For a few days last week it looked like the private spaceflight industry was poised for a tectonic realignment.
Industry reports claimed that legacy rocket engine maker Aerojet Rocketdyne made a $2 billion cash offer to buy United Launch Alliance (ULA). For those unaware, ULA is a 50/50 joint venture between Boeing (BA) and Lockheed Martin (LMT) and the U.S. national security establishment’s sole launch provider for large satellites.
However, a week later, it seems the deal was called off. A Boeing spokesperson dismissed the proposed deal, saying Boeing leadership never seriously entertained the offer.
The deal could’ve created a rocket-building behemoth by combining Aerojet’s propulsion supply chain and ULA’s Atlas V launch vehicles by positioning the new group to better compete with Elon Musk’s SpaceX, the current market disruptor in the launch space. It certainly would’ve altered the competitive landscape, tying together multiple legacy aerospace companies and their accumulated technological know-how.
Even though the deal fell apart, it didn’t prevent the private spaceflight industry from undergoing some significant change last week. Jeff Bezos’ Blue Origin—a so-called NewSpace venture— wasn’t explicitly involved in the Aerojet-ULA deal, but does play a role in the industry’s future. Aerojet’s attempted purchase of ULA underscores Blue Origin’s emerging clout in the private spaceflight arena, and just how much money some companies would spend to try to control it.
“I think it suggests Blue Origin is a major disruptive force,” says Carissa Christensen, a founder and managing partner at aerospace and defense consulting firm The Tauri Group. “This whole conversation wouldn’t be happening without Blue Origin and its relationship with ULA. And that’s fascinating.”
To understand Blue Origin’s role in this drama, one has to delve a bit into the economics of rocket building. The rocket business is both capital intensive and highly specialized, with a very limited number of potential customers in line to purchase any given piece of hardware. As such, it’s important for companies in the space to have long-term commitments; developing and testing new clean-sheet rocket engines can take four to five years and cost tens (if not hundreds) of millions of dollars. A company without contracts can quickly find itself in trouble.
Aerojet Rocketdyne is currently developing an engine called the AR-1 for ULA’s Atlas V rockets (Congress is trying to wean ULA and the Atlas V off of its current engine, the Russian-built RD-180). However in an ongoing effort to trim costs and better compete with SpaceX, ULA is developing a new rocket called Vulcan. Vulcan also needs rocket engines, and Aerojet would very much like the AR-1 to fill that role. But last year, in a move that surprised many in the industry, ULA tapped Blue Origin to develop a potential engine for Vulcan as well.

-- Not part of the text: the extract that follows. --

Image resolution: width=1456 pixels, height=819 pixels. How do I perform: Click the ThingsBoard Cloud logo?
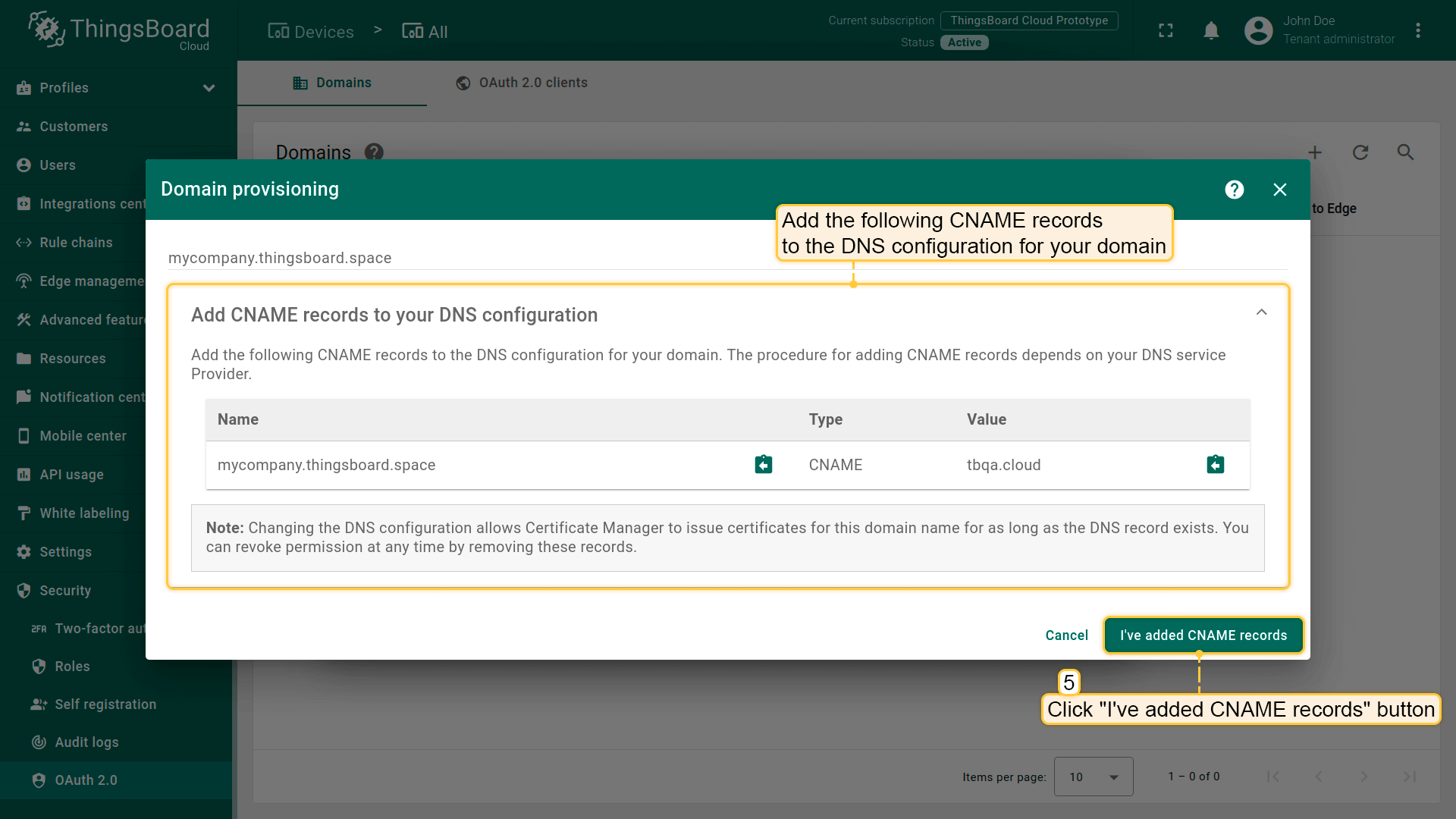click(119, 30)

Blue Origin’s BE-4 engine represents a departure from traditional rocket engine technology. It runs on liquid methane rather than the typical kerosene-based rocket fuel powering most liquid-fueled rockets today. Keeping methane in a liquid state requires some additional technological complexity in the way of cooling systems and tanks that maintain temperatures of nearly 300 below zero Fahrenheit. Yet Blue Origin’s BE-4 seems to be the favorite at ULA, a point reiterated just last week. On September 10—after Aerojet’s rumored bid for ULA was announced and later quashed by Boeing—ULA announced that it had entered an agreement with Blue Origin to help expand its production capabilities for the BE-4.
If ULA goes with Blue Origin’s engine for Vulcan it’s clearly bad news for Aerojet. So while an Aerojet-ULA tie up would create plenty of product synergies and efficiencies, what Aerojet really wants for its $2 billion is a steady customer.
“I think objectively such a deal would be a very smart deal for Aerojet if they could close it,” Christensen says. “They have a limited customer base and ULA has been looking seriously at Blue Origin as a supplier. So if Aerojet could make this work through an acquisition and force its own supplier relationship, that would be very good for Aerojet.”
Given the events of the past few days, such a deal doesn’t appear likely. Meanwhile, Blue Origin has in the span of a week unveiled plans for a new reusable orbital rocket, a new Florida-based facility for manufacturing, testing, and launching the company’s rockets and rocket engines (including the BE-4). It also quietly provoked a competitor to put $2 billion on the table.
That marks a huge change in stature for Bezos’s secretive space startup, which has received far less federal money and attention than competitors like SpaceX (through NASA’s commercial crew program) or Aerojet Rocketdyne (as contractor for the main engine on the Space Shuttle and for NASA’s upcoming Space Launch System). Though the private spaceflight industry didn’t see a blockbuster multi-billion-dollar deal this past week, it may have witnessed something more significant behind the scenes.
“What’s happening right now is happening because of the relationship between ULA and Blue Origin and its affect on Aerojet,” Christensen says. “It’s just amazing that a truly commercial company is in there making that impact.”